Purpose starts with thinking for yourself. Thinking about what is good and what is worth living for. The challenge is whether we’ve got a habit of doing that, whether we can say we’ve ever done that. Quite honestly, it’s hard. And it’s because there’s something in us that makes us disposed NOT to prioritise this. In other words, the single biggest obstacle to a life of purpose can be our own APATHY. Outsourcing our thinking to others and ending up with lives of triviality and the pursuit of things which don’t really matter. It’s just easier to watch Netflix. Vaclav Havel, who had amazing purpose in subverting communism in the Soviet Union through literature said: “the tragedy of modern man is not that he knows less and less about the meaning of his own life, but that it bothers him less and less.”

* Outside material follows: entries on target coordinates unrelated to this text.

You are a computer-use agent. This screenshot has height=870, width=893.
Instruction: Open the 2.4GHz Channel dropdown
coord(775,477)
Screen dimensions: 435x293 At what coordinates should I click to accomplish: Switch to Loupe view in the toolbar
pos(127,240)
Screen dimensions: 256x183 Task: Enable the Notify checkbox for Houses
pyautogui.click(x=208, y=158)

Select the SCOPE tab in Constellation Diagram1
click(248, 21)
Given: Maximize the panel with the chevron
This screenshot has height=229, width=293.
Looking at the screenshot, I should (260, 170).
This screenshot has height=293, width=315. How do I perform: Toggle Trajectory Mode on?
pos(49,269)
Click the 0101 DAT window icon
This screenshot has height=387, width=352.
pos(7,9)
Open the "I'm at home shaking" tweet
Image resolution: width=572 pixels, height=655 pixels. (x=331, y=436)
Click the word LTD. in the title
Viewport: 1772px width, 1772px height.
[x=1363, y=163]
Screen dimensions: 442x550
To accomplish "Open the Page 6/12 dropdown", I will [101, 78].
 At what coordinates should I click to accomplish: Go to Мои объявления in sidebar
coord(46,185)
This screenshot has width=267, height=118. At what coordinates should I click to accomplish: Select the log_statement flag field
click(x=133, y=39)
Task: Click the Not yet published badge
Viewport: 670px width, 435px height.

Socrates was murdered by the nobility of Athens, literally, for asking too many questions – on a trumped-up charge of poisoning the minds of the youth for teaching them to challenge the ideas of the culture. And it’s this striving for independence of thought where a life of purpose has to begin. I say striving because there is so much about our world which is set up to distract us from thinking about difficult things and it will always be easier to accept the ideas of our culture without question. But to live a life of purpose, we need to somehow take action to think for ourselves and overcome the incessant distraction and diversion in the world. You must decide whether the ideas or ideals that our culture offers up are bringing the fulfilment they promise. Think for yourself.